===== FRAGMENTO DEL TEXTO

Tan sólo tres ducados…

Publicado el 02/12/2015

 

Para salvarse de la horca le faltaban… Tan sólo tres ducados…

 


 

Esta es la leyenda de un condenado a muerte. ¿Qué crimen había cometido? No lo sabemos.

 

Estaba siendo conducido a la horca, levantada en el centro de la ciudad de Toulouse, Francia. Lo acompañaban los jueces y el verdugo, en medio de la gran multitud atraída por la curiosidad que ese género de acontecimientos siempre despierta. Ahora bien, en aquella misma hora pasaba por Toulouse el Rey con la bondadosa Reina, a la que acababa de desposar en España.

 

El día del Juicio de nada nos valdrá la misericordia de Dios y de María, si no llevamos con nosotros tres ducados de buena voluntad

Llegando frente a la horca, la Reina vio al infeliz condenado ya con la cuerda al cuello. No pudo contener un grito y escondió el rostro entre las manos.

==========

SERIE DE EJERCICIOS =
**1)** Enumera todos los lugares geográficos que se nombran en la leyenda del condenado.
**2)** Según la leyenda del condenado, ¿dónde estaba levantada la horca?
**3)** Por favor, prosigue la leyenda del condenado a partir del punto en que se detiene.

===== INFORMACIÓN EXTRAÍDA

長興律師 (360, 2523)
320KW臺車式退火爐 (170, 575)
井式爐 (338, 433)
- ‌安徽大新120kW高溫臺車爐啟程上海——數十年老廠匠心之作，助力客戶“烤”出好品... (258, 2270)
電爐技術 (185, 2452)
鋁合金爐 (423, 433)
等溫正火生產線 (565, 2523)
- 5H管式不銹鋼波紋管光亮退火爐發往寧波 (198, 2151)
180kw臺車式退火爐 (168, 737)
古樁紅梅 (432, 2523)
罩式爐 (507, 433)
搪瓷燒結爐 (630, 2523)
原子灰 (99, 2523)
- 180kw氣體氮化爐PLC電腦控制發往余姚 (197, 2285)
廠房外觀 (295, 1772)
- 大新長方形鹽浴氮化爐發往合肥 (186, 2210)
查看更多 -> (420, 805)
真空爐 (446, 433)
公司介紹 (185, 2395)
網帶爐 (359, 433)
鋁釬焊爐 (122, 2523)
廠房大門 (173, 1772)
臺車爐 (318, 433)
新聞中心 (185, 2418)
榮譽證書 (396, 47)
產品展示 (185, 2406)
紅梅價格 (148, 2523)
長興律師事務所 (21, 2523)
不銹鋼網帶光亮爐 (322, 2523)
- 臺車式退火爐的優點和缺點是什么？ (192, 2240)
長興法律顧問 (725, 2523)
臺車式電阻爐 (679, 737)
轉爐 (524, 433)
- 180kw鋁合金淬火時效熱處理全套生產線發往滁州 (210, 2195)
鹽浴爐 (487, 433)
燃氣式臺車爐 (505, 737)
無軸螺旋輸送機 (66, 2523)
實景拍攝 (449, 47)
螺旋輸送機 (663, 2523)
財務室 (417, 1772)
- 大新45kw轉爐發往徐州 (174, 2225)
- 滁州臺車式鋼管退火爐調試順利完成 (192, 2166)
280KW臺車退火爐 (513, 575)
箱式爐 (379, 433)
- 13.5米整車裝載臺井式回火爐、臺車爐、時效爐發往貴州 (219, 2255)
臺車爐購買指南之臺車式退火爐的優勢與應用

==========

SOLUCIONES =
**1)** Toulouse, Francia, España

**2)** En el centro de la ciudad de Toulouse, Francia.

**3)**
El Rey, entonces, se detuvo e hizo un gesto al verdugo para que esperase. Y dirigiéndose a los jueces, dijo:

 

—Señores magistrados, como señal de bienvenida la reina os pide que sea de vuestro agrado conceder a este hombre el perdón.

 

Esta intervención del Rey fue recibida por unos con alegría y por otros con sorpresa. Pero los jueces respondieron:

 

Todas las bolsas se abrieron buscando más monedas

—Majestad, este hombre cometió un gran crimen para el que no hay perdón, y aunque nuestro deseo sería agradar a nuestra señora la reina, estamos maniatados por la ley que exige que sea ahorcado inmediatamente.

 

—¿Existe por lo tanto en el mundo una falta que no puede ser perdonada? —preguntó tímidamente la reina.

 

—Ciertamente que no — respondió un consejero del Rey. Y recordó que según la costumbre del país, cualquier condenado, por peor que fuera su crimen, podría ser rescatado con la suma de 1000 ducados.

 

El Rey abrió su bolsa y sacó 800 ducados de ella.

 

En cuanto a la reina, registró la suya y no encontró sino 50 ducados. Dijo:

 

—Señores, ¿no es suficiente para este pobre hombre la suma de 850 ducados?

 

—La ley exige 1000 ducados — repitieron los magistrados, inflexibles.

 

Entonces, todos los hombres del séquito real echaron mano en sus respectivas bolsas, en busca de más monedas, entregando todo a los jueces.

 

Tomaron cuenta y anunciaron: —Son 997 ducados, ¡aún faltan 3!

 

—¡¿A causa de 3 ducados nada más este hombre será ahorcado?! — exclamó perpleja la reina.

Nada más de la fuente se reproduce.